[Pixel coordinate grounding data]
----
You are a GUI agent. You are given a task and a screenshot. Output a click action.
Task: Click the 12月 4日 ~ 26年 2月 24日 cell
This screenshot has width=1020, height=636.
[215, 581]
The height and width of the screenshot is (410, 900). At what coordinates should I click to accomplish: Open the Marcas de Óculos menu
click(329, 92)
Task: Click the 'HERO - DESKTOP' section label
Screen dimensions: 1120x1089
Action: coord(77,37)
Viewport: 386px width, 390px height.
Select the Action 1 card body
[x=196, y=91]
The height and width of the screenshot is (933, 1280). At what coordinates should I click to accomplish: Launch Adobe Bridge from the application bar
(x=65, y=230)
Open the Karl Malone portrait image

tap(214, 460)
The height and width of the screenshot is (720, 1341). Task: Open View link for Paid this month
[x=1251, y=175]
----
## Required action
Give back exactly the lines running from the line that has "Select the Action 1 card body" to the end of the entries above.

## Response to the exercise
Select the Action 1 card body
[x=196, y=91]
The height and width of the screenshot is (933, 1280). At what coordinates should I click to accomplish: Launch Adobe Bridge from the application bar
(x=65, y=230)
Open the Karl Malone portrait image

tap(214, 460)
The height and width of the screenshot is (720, 1341). Task: Open View link for Paid this month
[x=1251, y=175]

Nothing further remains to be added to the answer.